→ **What to work on**: Retype every entry exactly, down to the last character.

[Start of section]

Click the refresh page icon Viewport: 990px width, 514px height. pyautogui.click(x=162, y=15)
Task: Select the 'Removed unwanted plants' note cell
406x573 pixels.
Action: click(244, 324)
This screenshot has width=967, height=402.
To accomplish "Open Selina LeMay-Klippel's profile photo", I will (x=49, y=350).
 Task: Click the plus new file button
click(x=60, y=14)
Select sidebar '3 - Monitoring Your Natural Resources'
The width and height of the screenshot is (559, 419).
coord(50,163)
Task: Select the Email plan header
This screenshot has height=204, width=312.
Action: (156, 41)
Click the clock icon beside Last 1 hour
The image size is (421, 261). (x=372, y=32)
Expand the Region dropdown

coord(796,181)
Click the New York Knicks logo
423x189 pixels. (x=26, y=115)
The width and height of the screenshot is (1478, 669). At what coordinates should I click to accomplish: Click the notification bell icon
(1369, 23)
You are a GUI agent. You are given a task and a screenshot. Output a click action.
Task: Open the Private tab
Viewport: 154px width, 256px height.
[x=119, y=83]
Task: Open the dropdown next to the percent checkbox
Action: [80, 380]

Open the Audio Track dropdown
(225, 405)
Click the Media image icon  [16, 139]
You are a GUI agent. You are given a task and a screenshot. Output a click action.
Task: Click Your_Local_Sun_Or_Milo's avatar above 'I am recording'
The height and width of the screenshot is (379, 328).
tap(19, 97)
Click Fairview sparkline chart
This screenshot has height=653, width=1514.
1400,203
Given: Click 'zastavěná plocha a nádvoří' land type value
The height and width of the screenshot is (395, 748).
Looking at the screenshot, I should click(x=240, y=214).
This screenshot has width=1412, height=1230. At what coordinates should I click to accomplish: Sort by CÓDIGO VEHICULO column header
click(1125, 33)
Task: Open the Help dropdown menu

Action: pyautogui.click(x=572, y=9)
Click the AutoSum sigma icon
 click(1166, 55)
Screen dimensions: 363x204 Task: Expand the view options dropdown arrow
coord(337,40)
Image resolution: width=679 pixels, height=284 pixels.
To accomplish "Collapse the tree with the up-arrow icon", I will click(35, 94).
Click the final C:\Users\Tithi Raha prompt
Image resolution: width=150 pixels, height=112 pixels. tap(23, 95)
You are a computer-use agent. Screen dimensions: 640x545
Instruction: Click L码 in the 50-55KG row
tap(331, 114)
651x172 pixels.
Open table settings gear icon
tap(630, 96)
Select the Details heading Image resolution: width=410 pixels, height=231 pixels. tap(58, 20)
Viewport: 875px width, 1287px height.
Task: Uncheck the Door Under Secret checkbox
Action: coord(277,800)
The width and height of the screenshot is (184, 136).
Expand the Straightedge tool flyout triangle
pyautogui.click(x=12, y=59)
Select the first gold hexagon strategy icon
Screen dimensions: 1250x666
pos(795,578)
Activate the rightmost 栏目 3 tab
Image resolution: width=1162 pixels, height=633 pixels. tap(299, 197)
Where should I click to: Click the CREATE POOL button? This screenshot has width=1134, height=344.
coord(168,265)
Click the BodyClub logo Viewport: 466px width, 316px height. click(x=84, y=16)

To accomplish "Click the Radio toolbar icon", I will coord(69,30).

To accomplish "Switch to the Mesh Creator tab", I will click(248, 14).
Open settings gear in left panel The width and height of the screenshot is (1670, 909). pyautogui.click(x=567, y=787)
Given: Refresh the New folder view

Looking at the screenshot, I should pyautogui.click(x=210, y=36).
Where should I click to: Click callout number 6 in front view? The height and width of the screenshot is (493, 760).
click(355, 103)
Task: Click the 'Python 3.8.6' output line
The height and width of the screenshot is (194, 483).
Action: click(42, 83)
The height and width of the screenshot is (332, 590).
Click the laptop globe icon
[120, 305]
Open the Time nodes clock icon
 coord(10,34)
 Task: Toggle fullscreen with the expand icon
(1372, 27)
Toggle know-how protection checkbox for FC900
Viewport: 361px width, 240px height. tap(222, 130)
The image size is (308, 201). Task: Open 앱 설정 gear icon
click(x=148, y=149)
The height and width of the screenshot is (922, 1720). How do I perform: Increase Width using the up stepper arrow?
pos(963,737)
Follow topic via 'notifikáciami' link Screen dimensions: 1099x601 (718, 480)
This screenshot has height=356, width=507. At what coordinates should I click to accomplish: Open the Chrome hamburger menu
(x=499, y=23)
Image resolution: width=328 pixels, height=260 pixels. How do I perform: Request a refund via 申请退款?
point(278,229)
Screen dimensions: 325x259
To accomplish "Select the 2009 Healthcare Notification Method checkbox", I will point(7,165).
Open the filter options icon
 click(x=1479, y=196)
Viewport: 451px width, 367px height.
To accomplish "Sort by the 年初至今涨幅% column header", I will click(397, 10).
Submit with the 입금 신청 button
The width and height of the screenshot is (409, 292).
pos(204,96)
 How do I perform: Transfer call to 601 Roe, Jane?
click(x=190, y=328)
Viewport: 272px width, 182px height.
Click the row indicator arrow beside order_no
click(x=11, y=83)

[End of section]

→ **Exercise solution**:
Click the refresh page icon Viewport: 990px width, 514px height. pyautogui.click(x=162, y=15)
Task: Select the 'Removed unwanted plants' note cell
406x573 pixels.
Action: click(244, 324)
This screenshot has width=967, height=402.
To accomplish "Open Selina LeMay-Klippel's profile photo", I will (x=49, y=350).
 Task: Click the plus new file button
click(x=60, y=14)
Select sidebar '3 - Monitoring Your Natural Resources'
The width and height of the screenshot is (559, 419).
coord(50,163)
Task: Select the Email plan header
This screenshot has height=204, width=312.
Action: (156, 41)
Click the clock icon beside Last 1 hour
The image size is (421, 261). (x=372, y=32)
Expand the Region dropdown

coord(796,181)
Click the New York Knicks logo
423x189 pixels. (x=26, y=115)
The width and height of the screenshot is (1478, 669). At what coordinates should I click to accomplish: Click the notification bell icon
(1369, 23)
You are a GUI agent. You are given a task and a screenshot. Output a click action.
Task: Open the Private tab
Viewport: 154px width, 256px height.
[x=119, y=83]
Task: Open the dropdown next to the percent checkbox
Action: [80, 380]

Open the Audio Track dropdown
(225, 405)
Click the Media image icon  [16, 139]
You are a GUI agent. You are given a task and a screenshot. Output a click action.
Task: Click Your_Local_Sun_Or_Milo's avatar above 'I am recording'
The height and width of the screenshot is (379, 328).
tap(19, 97)
Click Fairview sparkline chart
This screenshot has height=653, width=1514.
1400,203
Given: Click 'zastavěná plocha a nádvoří' land type value
The height and width of the screenshot is (395, 748).
Looking at the screenshot, I should click(x=240, y=214).
This screenshot has width=1412, height=1230. At what coordinates should I click to accomplish: Sort by CÓDIGO VEHICULO column header
click(1125, 33)
Task: Open the Help dropdown menu

Action: pyautogui.click(x=572, y=9)
Click the AutoSum sigma icon
 click(1166, 55)
Screen dimensions: 363x204 Task: Expand the view options dropdown arrow
coord(337,40)
Image resolution: width=679 pixels, height=284 pixels.
To accomplish "Collapse the tree with the up-arrow icon", I will click(35, 94).
Click the final C:\Users\Tithi Raha prompt
Image resolution: width=150 pixels, height=112 pixels. tap(23, 95)
You are a computer-use agent. Screen dimensions: 640x545
Instruction: Click L码 in the 50-55KG row
tap(331, 114)
651x172 pixels.
Open table settings gear icon
tap(630, 96)
Select the Details heading Image resolution: width=410 pixels, height=231 pixels. tap(58, 20)
Viewport: 875px width, 1287px height.
Task: Uncheck the Door Under Secret checkbox
Action: coord(277,800)
The width and height of the screenshot is (184, 136).
Expand the Straightedge tool flyout triangle
pyautogui.click(x=12, y=59)
Select the first gold hexagon strategy icon
Screen dimensions: 1250x666
pos(795,578)
Activate the rightmost 栏目 3 tab
Image resolution: width=1162 pixels, height=633 pixels. tap(299, 197)
Where should I click to: Click the CREATE POOL button? This screenshot has width=1134, height=344.
coord(168,265)
Click the BodyClub logo Viewport: 466px width, 316px height. click(x=84, y=16)

To accomplish "Click the Radio toolbar icon", I will coord(69,30).

To accomplish "Switch to the Mesh Creator tab", I will click(248, 14).
Open settings gear in left panel The width and height of the screenshot is (1670, 909). pyautogui.click(x=567, y=787)
Given: Refresh the New folder view

Looking at the screenshot, I should pyautogui.click(x=210, y=36).
Where should I click to: Click callout number 6 in front view? The height and width of the screenshot is (493, 760).
click(355, 103)
Task: Click the 'Python 3.8.6' output line
The height and width of the screenshot is (194, 483).
Action: click(42, 83)
The height and width of the screenshot is (332, 590).
Click the laptop globe icon
[120, 305]
Open the Time nodes clock icon
 coord(10,34)
 Task: Toggle fullscreen with the expand icon
(1372, 27)
Toggle know-how protection checkbox for FC900
Viewport: 361px width, 240px height. tap(222, 130)
The image size is (308, 201). Task: Open 앱 설정 gear icon
click(x=148, y=149)
The height and width of the screenshot is (922, 1720). How do I perform: Increase Width using the up stepper arrow?
pos(963,737)
Follow topic via 'notifikáciami' link Screen dimensions: 1099x601 (718, 480)
This screenshot has height=356, width=507. At what coordinates should I click to accomplish: Open the Chrome hamburger menu
(x=499, y=23)
Image resolution: width=328 pixels, height=260 pixels. How do I perform: Request a refund via 申请退款?
point(278,229)
Screen dimensions: 325x259
To accomplish "Select the 2009 Healthcare Notification Method checkbox", I will point(7,165).
Open the filter options icon
 click(x=1479, y=196)
Viewport: 451px width, 367px height.
To accomplish "Sort by the 年初至今涨幅% column header", I will click(397, 10).
Submit with the 입금 신청 button
The width and height of the screenshot is (409, 292).
pos(204,96)
 How do I perform: Transfer call to 601 Roe, Jane?
click(x=190, y=328)
Viewport: 272px width, 182px height.
Click the row indicator arrow beside order_no
click(x=11, y=83)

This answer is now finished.